====== The data ======

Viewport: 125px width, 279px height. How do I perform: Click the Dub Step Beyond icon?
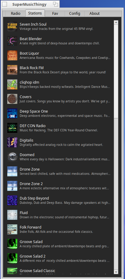click(x=12, y=200)
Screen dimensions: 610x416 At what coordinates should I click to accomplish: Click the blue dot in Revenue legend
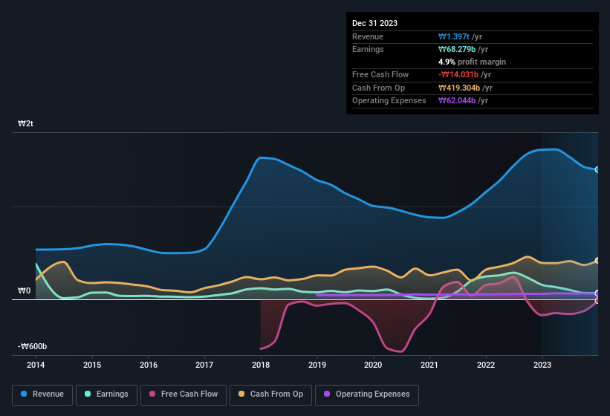(x=25, y=394)
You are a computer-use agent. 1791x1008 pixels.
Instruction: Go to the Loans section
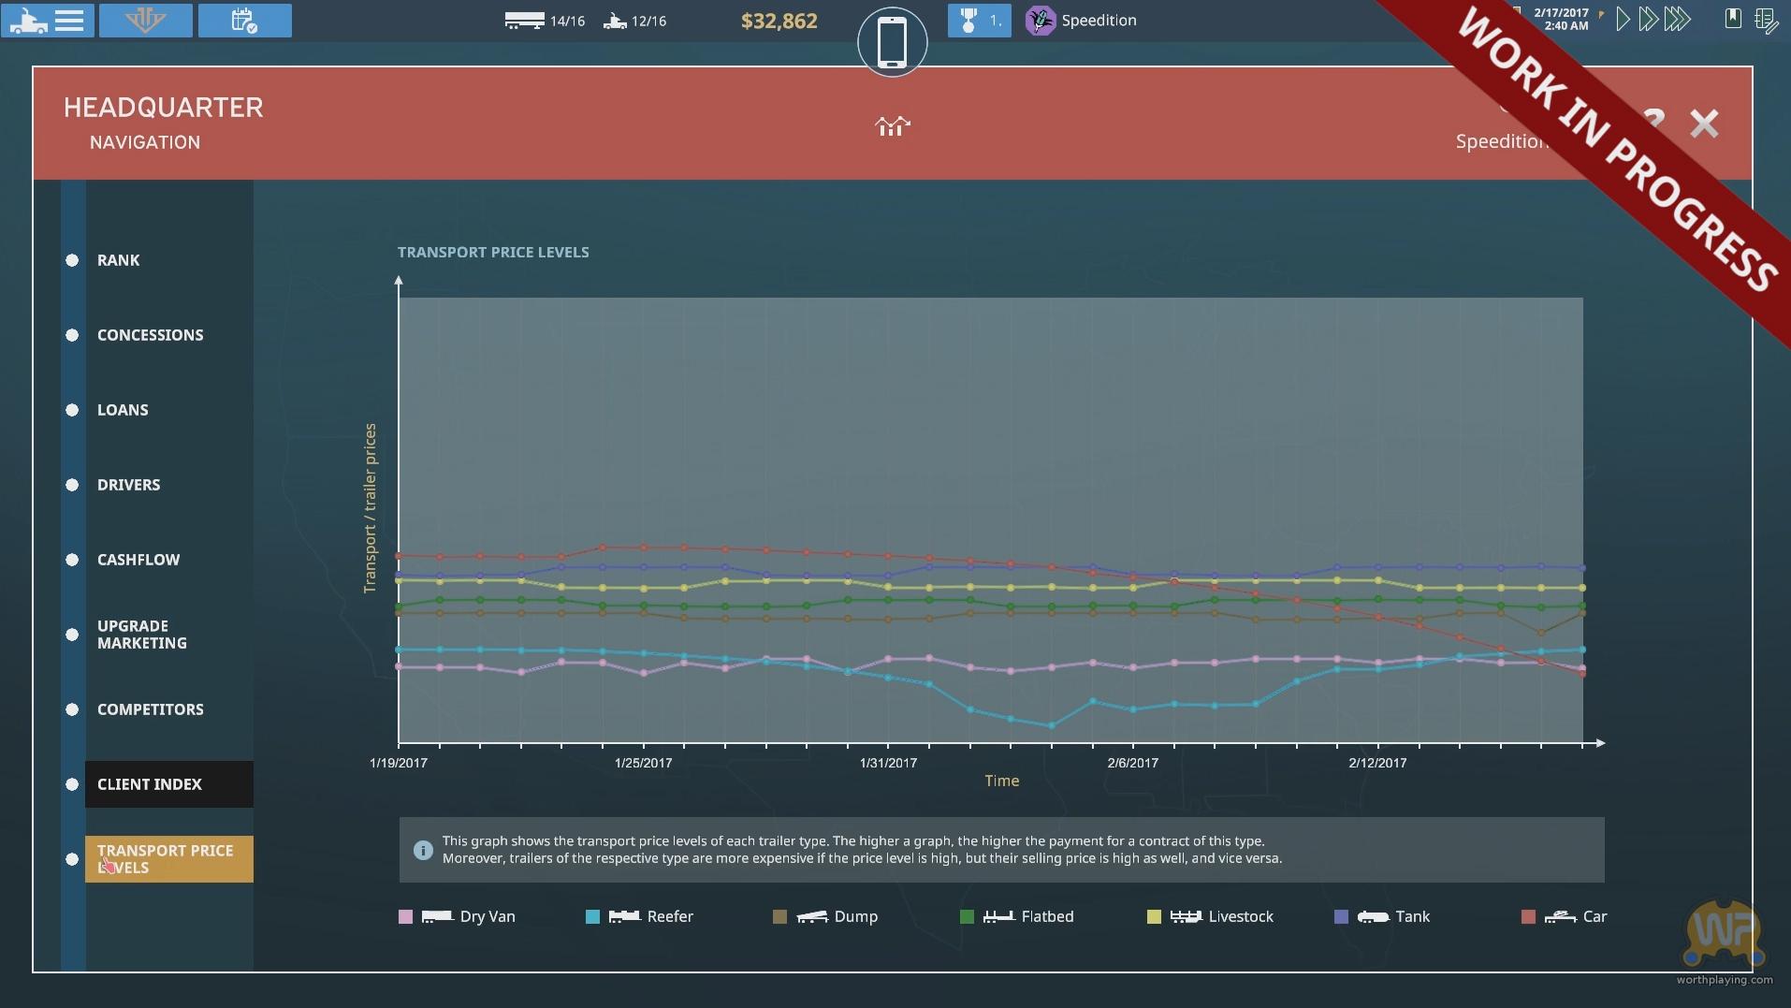123,410
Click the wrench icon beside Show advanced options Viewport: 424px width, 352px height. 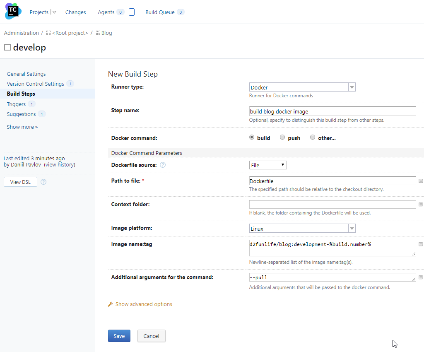point(111,304)
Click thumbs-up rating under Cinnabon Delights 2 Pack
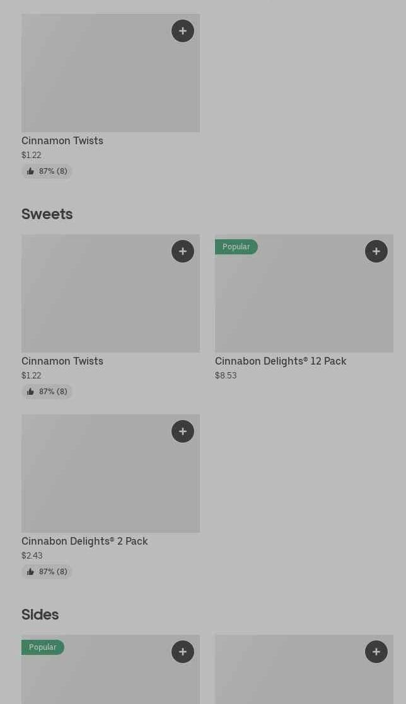 point(47,572)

======

__Task__. Starting at the line that contains "Click thumbs-up rating", retype each line through the end of the data exactly, and leave out every picture.

__Exercise result__.
Click thumbs-up rating under Cinnabon Delights 2 Pack
 point(47,572)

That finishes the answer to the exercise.